Designed on the theme of old Mumbai, this mural on Gokhale Road in Dadar West depicts the long-abolished city tram service, Koli women selling fish, horse-drawn carriages popularly known as Victorias, the Brihanmumbai Municipal Corporation (BMC) headquarters, Chhatrapati Shivaji Maharaj Terminus building, Rajabai Clock Tower, and Fort’s Flora Fountain.
The mural has been designed as a backdrop for the century-old Anand Vitthal Koli Pyau, which has recently been restored by the civic body’s heritage department. A senior official said, “The mural was conceived with the thought of highlighting the pyau. Before the BMC started the restoration of the pyau, it was in a decrepit state. It was buried at least a foot into the ground owing to road and footpath resurfacing work over the years. This is among the few pyaus that also has a drinking water trough for animals…”
There are records in the hydraulics department that show the Anand Vitthal Koli Pyau was shifted to its present location in 1936. Earlier, it was located on the northbound side of Gokhale Road.

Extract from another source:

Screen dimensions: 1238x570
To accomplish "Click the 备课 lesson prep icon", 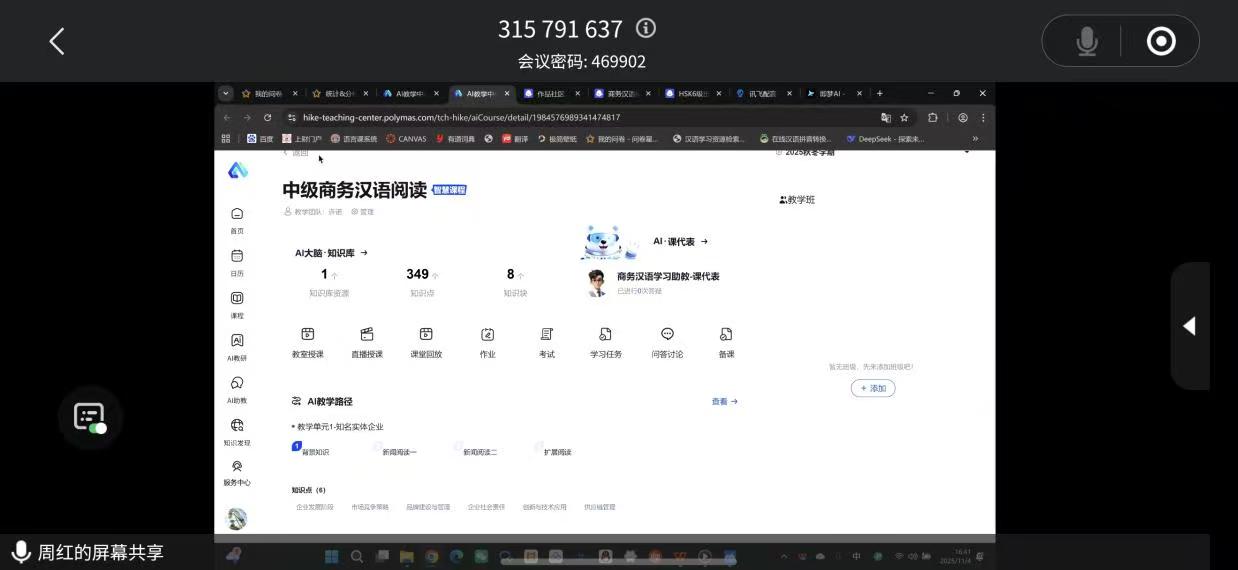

Hardly anyone noticed the structure, which was surrounded by encroachments and street-side stalls before the restoration work was taken up. During the restoration work, the pyau was uprooted from the ground and reinstalled. The work on its restoration is almost complete, with finishing and polishing work left to be done. In order to make it stand out, the BMC decided to beautify the area around it.

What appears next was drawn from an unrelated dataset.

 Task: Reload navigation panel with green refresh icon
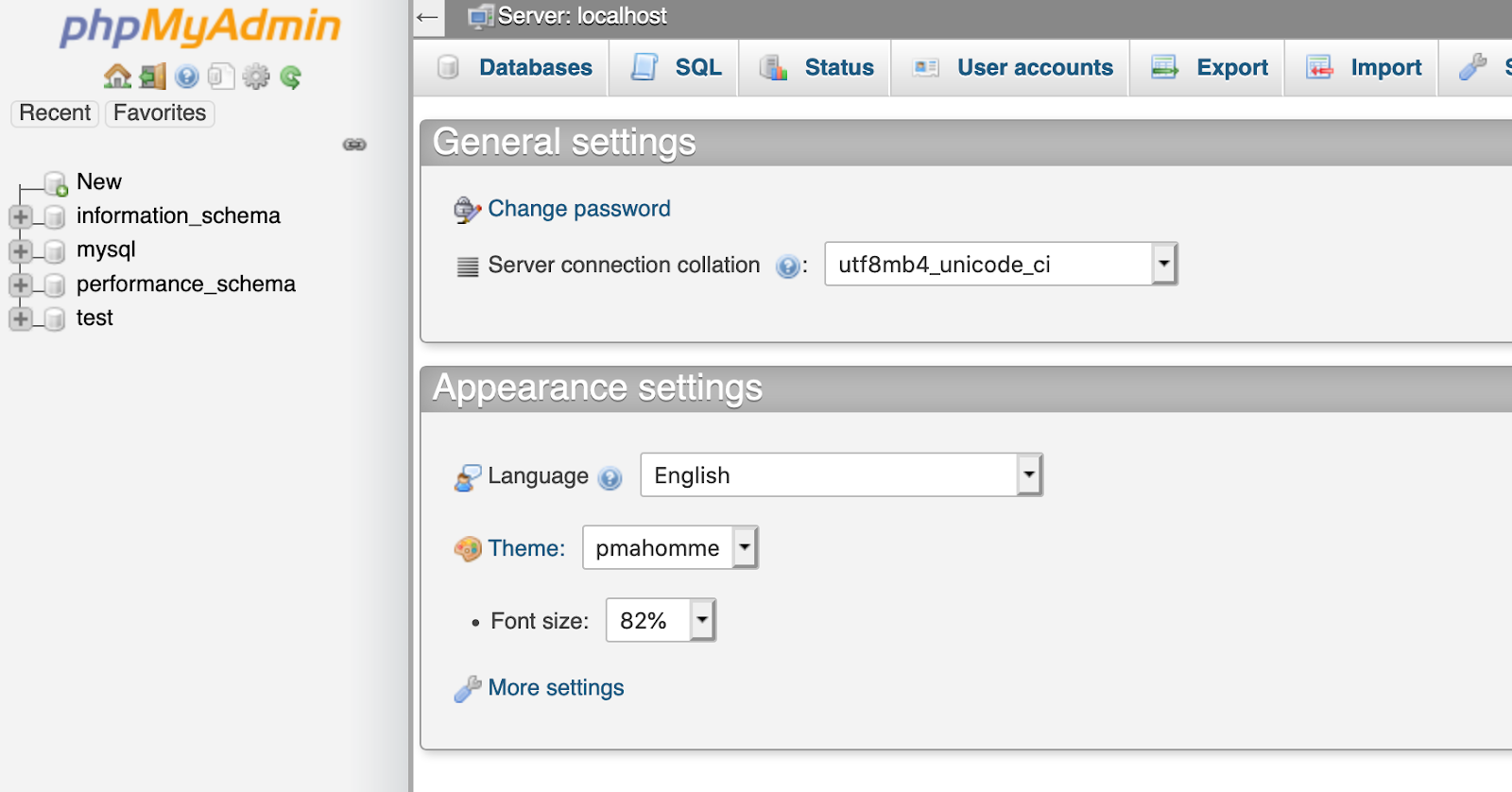291,77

Complementing the pyau, the mural in the background also depicts a pyau with an animal trough and a horse sipping water from it. The design for the mural was finalised by the BMC’s heritage department and Vaastu Vidhaan Projects, which is the conservation architect for the pyau.
Renowned city-based sculptor Vasudev Patkar worked on the mural. Speaking to a publication, Patkar said: “The concept for the mural is old Mumbai, so in keeping with that theme, we shortlisted aspects of Mumbai that depict its old life, and came up with a collage of such places.” It took Patkar about 3.5 months to complete the mural, which is made in glass fibre-reinforced cement (GRC).
Patkar is a 1987 graduate of the Sir JJ School of Art. He has previously worked at the Durbar Hall in Raj Bhavan and the Royal Opera House. He also maintains all the statues around the Oval Maidan near the Fort precinct.